StateIDは、ある高さにおけるELCのClientの状態を一意に示す識別子である。ICS-02に従うClientの場合、StateIDはClientStateとConsensusStateをconcatしたバイト列のHash値である。

通常、各ClientのClientStateは検証に関するパラメータとともに初期化され、以後検証に関する情報は不変である。また、ConsensusStateは高さごとに存在し、対象ChainのHeader情報から生成される状態である。ここで多くのLight Clientには作成者による独自のパラメータが存在することに注意する。これにより、同一のClient定義であっても構成次第で異なる検証結果が得られる場合がある。

そのため、ELCはUpdateClient Commitmentに更新前(つまり検証時)と更新後の両方のStateIDを含む。(なお、initializeClientのcommitmentは、更新前状態は空とする。) これにより初期commitmentに含まれる更新後StateIDに基づき、あるUpdateClient Commitmentに至るまでの更新の連鎖が一意に定まることを保証する。つまり、検証者はproofの検証に加え、このcommitmentの連鎖を検証することにより、特定のLight Clientにより生成された検証パラメータが一貫したcommitmentのみで更新されることを保証することができるようになる。

Validation Context

Validation Contextは、ELCのClientによるHeader検証時のコンテキストを示す。これは検証者の現在時間を含む。

通常、Light ClientはHeader検証時には次の2つを確認する:

  1. ある状態のValidatorSetを元にHeaderに含まれる署名が十分に集まっていることの検証
  2. 検証するClientの状態が現在有効であることの確認

1.については、ECDSAを始めとする署名アルゴリズムにより得られた署名の検証である。これはELCによりEnclave内で行われる。 一方、2.については、現在時刻とその状態が関連づくtimestampを入力とし真偽値を返す、妥当性を確認する述語として定義されることが多い。例えば、Cosmosにおけるtrusting periodを用いた検証がこれに該当する。しかし、一般的にTEEにおいて信頼できるtimestampは存在しないため、TEE内での現在時刻を参照する検証は信頼できない。

そこで、ELCはUpdateClient commitmentに、現在時刻を入力として有効性の真偽値を返す述語を含める。そのため、commitmentの検証者は、public Enclave Keyを用いたCommitment Proofの署名検証に加え、検証者の現在時刻を用いてこの述語を評価する必要がある。例えば、検証者がOn-chainのLCP Clientの場合、現在時刻としてLatest Block Timestampを参照する必要がある。

State Commitment

ELCは、Upstreamのstateに対するcommitmentに加え、ELCによるそのcommitmentの検証時の自身の状態を含めたState Commitmentを生成する。

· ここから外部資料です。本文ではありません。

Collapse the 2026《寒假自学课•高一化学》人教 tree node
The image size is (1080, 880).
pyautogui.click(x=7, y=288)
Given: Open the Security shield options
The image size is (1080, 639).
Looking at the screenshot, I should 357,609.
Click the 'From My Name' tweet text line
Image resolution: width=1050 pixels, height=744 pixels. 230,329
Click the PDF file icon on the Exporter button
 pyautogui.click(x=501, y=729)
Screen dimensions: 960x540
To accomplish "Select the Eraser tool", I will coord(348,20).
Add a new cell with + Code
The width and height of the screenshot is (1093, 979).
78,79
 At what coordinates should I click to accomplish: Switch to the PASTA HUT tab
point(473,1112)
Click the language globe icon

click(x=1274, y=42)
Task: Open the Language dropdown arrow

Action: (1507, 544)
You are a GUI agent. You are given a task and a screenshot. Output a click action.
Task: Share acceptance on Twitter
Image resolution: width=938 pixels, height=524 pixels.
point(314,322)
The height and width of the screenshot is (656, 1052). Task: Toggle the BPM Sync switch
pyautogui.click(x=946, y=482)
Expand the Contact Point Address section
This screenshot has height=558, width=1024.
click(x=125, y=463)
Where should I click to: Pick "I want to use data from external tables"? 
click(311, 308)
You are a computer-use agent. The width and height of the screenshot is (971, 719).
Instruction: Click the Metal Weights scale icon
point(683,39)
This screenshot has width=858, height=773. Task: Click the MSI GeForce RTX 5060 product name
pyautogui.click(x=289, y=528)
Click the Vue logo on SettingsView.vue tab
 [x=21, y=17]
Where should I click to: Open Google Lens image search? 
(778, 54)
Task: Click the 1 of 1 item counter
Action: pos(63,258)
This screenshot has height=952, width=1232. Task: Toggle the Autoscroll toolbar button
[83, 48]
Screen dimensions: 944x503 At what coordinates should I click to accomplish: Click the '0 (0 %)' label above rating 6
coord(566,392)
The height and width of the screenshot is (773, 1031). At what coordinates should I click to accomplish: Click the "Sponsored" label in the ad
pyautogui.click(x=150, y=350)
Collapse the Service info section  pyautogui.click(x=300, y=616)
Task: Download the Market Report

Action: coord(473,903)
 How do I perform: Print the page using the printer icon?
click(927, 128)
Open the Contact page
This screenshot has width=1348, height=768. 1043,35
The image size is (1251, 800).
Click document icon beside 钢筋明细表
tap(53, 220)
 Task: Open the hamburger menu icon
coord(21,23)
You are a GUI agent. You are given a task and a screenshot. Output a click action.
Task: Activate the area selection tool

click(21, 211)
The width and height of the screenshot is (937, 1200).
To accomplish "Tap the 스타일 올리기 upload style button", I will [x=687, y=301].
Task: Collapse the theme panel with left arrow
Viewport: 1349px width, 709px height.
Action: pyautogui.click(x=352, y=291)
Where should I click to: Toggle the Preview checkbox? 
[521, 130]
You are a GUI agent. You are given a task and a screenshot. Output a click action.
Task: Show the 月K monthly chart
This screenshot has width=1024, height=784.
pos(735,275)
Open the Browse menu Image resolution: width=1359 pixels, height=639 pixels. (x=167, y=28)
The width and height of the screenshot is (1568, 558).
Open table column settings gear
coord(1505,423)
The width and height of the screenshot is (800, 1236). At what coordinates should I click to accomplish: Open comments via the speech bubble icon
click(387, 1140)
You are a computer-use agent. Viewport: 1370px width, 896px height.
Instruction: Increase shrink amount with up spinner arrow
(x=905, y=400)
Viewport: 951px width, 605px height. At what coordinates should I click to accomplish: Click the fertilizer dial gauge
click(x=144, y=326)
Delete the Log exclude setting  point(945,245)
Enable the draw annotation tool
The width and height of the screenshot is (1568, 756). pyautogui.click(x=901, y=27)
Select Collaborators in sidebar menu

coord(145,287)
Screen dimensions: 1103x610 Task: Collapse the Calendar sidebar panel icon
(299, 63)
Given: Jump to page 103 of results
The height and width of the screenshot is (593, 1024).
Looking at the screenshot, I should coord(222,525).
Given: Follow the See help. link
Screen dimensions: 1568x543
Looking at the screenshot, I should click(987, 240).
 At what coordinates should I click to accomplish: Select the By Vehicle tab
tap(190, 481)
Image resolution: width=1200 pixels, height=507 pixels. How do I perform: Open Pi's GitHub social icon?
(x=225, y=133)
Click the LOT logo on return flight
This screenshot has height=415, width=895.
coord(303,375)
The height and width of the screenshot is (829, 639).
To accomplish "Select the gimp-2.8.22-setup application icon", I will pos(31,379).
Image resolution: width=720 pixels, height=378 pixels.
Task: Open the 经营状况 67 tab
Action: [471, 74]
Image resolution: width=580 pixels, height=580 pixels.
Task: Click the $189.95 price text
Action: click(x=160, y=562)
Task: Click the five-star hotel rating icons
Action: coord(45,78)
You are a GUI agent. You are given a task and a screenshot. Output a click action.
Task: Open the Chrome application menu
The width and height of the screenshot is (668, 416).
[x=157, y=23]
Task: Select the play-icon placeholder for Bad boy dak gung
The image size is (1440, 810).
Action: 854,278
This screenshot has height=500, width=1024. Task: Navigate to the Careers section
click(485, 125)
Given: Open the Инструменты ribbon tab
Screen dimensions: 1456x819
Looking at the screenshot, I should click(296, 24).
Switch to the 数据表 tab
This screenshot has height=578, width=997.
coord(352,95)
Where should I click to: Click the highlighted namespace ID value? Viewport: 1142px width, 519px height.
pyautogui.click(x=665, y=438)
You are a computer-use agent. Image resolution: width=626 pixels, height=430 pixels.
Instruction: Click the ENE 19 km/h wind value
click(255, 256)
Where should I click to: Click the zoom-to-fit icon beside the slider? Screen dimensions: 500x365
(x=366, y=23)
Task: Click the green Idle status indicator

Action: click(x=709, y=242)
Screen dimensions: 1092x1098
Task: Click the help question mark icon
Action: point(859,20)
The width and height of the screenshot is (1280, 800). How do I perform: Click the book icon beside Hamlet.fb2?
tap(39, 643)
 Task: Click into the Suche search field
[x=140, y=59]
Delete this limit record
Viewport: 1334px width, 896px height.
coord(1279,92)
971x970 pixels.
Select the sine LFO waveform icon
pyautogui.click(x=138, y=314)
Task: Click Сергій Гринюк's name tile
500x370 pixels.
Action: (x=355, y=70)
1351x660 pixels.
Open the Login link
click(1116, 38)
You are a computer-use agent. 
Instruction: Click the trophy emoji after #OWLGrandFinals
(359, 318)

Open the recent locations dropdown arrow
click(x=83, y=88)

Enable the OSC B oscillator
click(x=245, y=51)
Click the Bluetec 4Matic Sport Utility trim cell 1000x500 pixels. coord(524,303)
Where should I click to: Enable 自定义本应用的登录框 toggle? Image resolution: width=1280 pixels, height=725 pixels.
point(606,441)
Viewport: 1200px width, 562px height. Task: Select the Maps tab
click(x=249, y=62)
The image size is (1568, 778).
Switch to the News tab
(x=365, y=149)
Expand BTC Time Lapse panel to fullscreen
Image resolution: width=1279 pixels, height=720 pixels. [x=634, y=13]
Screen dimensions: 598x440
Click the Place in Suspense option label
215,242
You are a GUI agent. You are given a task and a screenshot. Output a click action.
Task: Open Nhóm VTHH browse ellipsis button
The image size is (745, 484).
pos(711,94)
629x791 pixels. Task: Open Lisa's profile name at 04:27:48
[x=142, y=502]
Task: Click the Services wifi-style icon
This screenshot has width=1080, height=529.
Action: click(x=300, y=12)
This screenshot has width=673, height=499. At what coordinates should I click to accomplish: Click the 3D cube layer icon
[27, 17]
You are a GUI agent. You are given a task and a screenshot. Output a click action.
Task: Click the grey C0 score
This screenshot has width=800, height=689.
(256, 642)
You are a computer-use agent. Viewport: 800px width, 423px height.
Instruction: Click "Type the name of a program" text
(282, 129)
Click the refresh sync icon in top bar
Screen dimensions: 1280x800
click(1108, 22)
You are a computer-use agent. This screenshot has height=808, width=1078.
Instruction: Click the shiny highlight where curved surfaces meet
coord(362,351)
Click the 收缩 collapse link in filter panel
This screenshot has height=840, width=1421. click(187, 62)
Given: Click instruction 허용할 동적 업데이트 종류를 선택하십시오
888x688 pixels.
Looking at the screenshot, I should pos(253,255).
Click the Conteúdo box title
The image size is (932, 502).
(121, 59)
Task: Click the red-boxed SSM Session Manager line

StateCommitmentの定義は次の通りである:

pub struct StateCommitment {
pub prefix: CommitmentPrefix,
pub path: Path,
pub value: Vec<u8>,
pub height: Height,
pub state_id: StateID,
}

prefixはストアでの接頭辞で、検証時にpathに適用される。 pathは、Upstreamのcommitment pathであり、valuepathに対応する値である。 heightはUpstreamのcommitmentと対応する高さであり、state_idは検証に用いたELCの状態を示すStateIDである。